Thursday, 19 September 2013


Monsoon  at Bentota Beach

 

Down at Bentota Beach and the humidity thickens. Early morning shadows are dissolving, the sun is rising higher but there’s a black band of curdling cloud churning and furring along the ocean horizon.It won’t be long before this monsoon rolls in off the Indian Ocean bringing with it a waterfall of rain in a single thunderclap.And when it rains, it really rains; there’s precious little else to do except sit it out and wait for the storm to sluice itself into silence, knowing the blue skies will return by noon and the peace of the afternoon will sing in a serene siesta of bird calls. 

 


Along the shoreline a group of fishermen tell me to take care: the storm is approaching fast. As I head back, along Bentota Beach, one of the things I love most about travelling is how random strangers can see you as one of their own. Your welfare is their concern.

Maybe the sense of serendipity and fortune is heightened during a journey; maybe it is inherent to the adventure itself. Yet it is an opportunity for us to touch others and to allow others to touch us with our shared humanity. There is so much to persuade us that difference will polarise, yet difference is the opportunity for us to discover common ground; to perceive that mornings like this blend humility and generosity into One: your welfare is my concern.



 

Further along Bentota Beach and the monsoon rains hit. A spray of sand spits up into the air as pellets of rain are unleashed along across the beach, hissing in a shimmering blur of colours and a muffled fog of noise to drown the stinging roll of surf smashing ashore. A fraternity of surfers call me to join them in their makeshift shelter – flat pieces of wood nailed to a thicket of trees (from here they hire surfboards to tourists).
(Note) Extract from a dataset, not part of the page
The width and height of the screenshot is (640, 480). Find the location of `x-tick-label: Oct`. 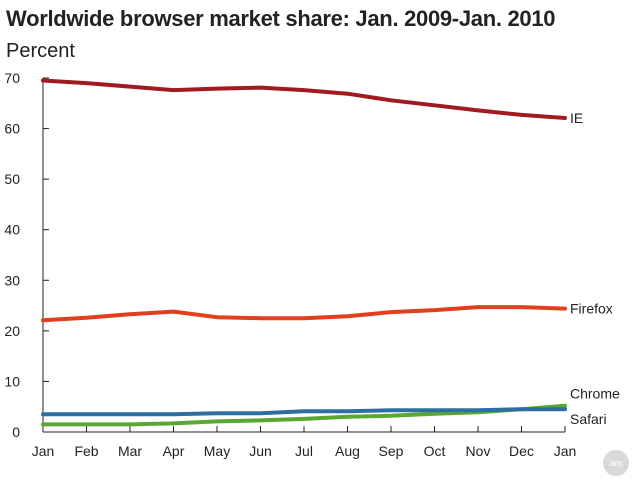

x-tick-label: Oct is located at coordinates (435, 451).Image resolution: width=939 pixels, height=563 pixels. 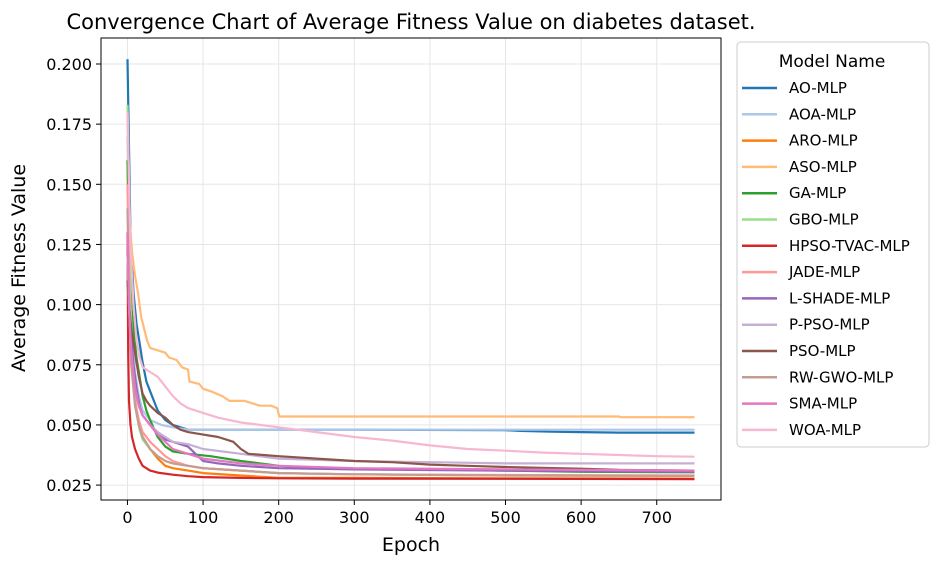 What do you see at coordinates (818, 88) in the screenshot?
I see `legend-label: AO-MLP` at bounding box center [818, 88].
These are the fishermen who lost more than their livelihoods during the 2004 Tsunami.
 



During the downpour, a sheltering tuk-tuk driver offers to drive me back to my hotel but no, not yet; let’s all wait until these rains stop. Your welfare is my concern, too. Eventually, the winds will blow themselves out, and so, too, the rains will peter out to a drift of drizzle. Amazing and exhausted, everything will soon rejuvenate in the dripping serenity of sky blue sounds – the birds will sing in their whistles and insects will join them in their chirpings; this storm will soon pass.



No matter the brevity of our meetings, they have the potential to resonate within us for much, much longer. And as these rains fall down on Bentota Beach these words keep such magic alive each time new eyes read this.

For now, though, just sharing these moments is enough.